In Australia she worked on regional ABC radio in Albury and Longreach before moving to Brisbane where she became Queensland compere for the ABC program Nationwide. In Sydney she compered City Extra and The 7.30 Report.

Singleton's career in broadcasting has spanned public broadcasting and the commercial media in Australia (2GB, ABC and SBS). She has been a Walkley Awards judge and federal vice president of the Australian Journalists Association. Career highlights include coordinating Nelson Mandela's visit to Australia in 1990 and working on the Maritime Union's communications during the Patrick waterfront dispute.

== Teaching ==
Singleton taught journalism at University of Technology Sydney, other Australian universities and at the Australian Film, Television and Radio School.

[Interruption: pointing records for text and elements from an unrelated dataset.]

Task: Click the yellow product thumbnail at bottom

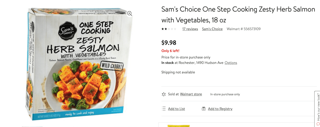Action: click(176, 126)
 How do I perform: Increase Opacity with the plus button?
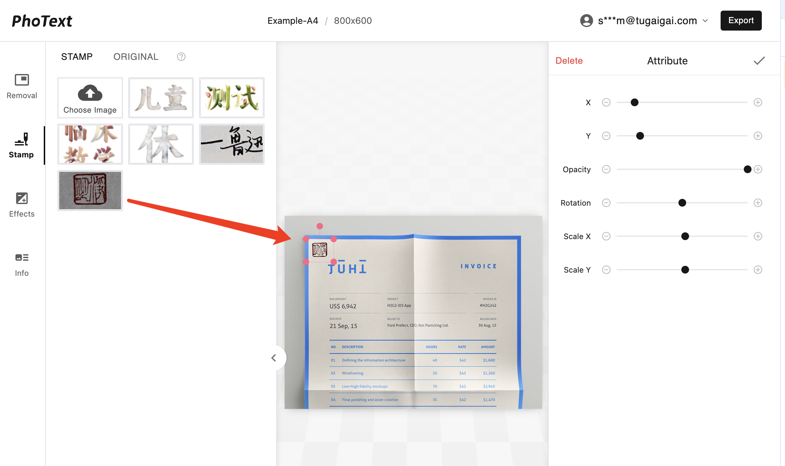pos(758,169)
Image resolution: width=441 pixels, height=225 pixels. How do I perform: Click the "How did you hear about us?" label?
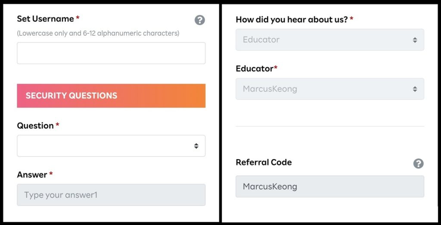(x=292, y=20)

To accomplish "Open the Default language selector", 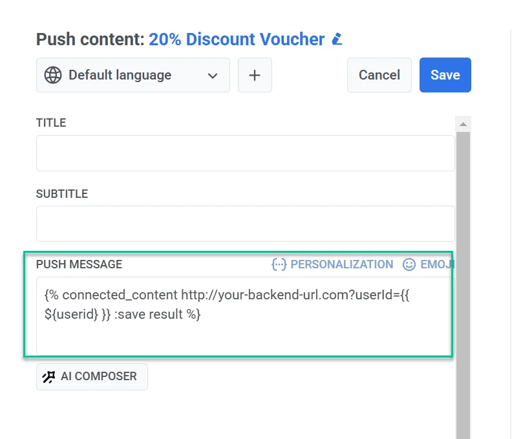I will click(x=133, y=75).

She has delivered innumerable lectures and speeches on journalism, advocacy and human rights.

== Community and corporate roles ==
Singleton has directed and chaired the NRMA, the Australian Consumers Council, the Council of the National Gallery of Australia, the first Federal Presidency of the Media, Entertainment & Arts Alliance, the journalists' union and the Executive of the International Federation of Journalists. Jane chaired the international aid agency ChildFund, was on the Executive of the Australian Council for International Aid and was CEO of the Australian Reproductive Health Alliance. She was also a member of the Independent Complaints Review Panel for the ABC. Most recently Jane was CEO and Director of the Sydney Peace Foundation, which awards Australia’s only international peace prize, and she continues her consultancy in advocacy and strategic advice. Singleton is the director of her own public affairs consultancy, Jane Singleton Public Affairs Pty Ltd.

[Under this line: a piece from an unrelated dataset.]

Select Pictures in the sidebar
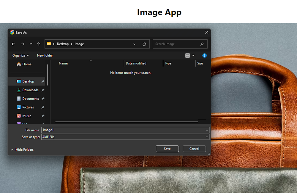This screenshot has height=193, width=297. click(x=28, y=107)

In 2020 she published What Katie Did, a biography of K. Langloh Parker, author of Australian Legendary Tales.

== Awards ==
In the 2005 Queen's Birthday Honours (Australia) Singleton was made a Member of the Order of Australia (AM) for "service to the media and to the community through a range of industry, arts, charitable and consumer organisations".

==Works==
- Singleton, Jane (2020). "What Katie Did: How a white woman in remote Australia notated an Aboriginal language and legends in the 19th century"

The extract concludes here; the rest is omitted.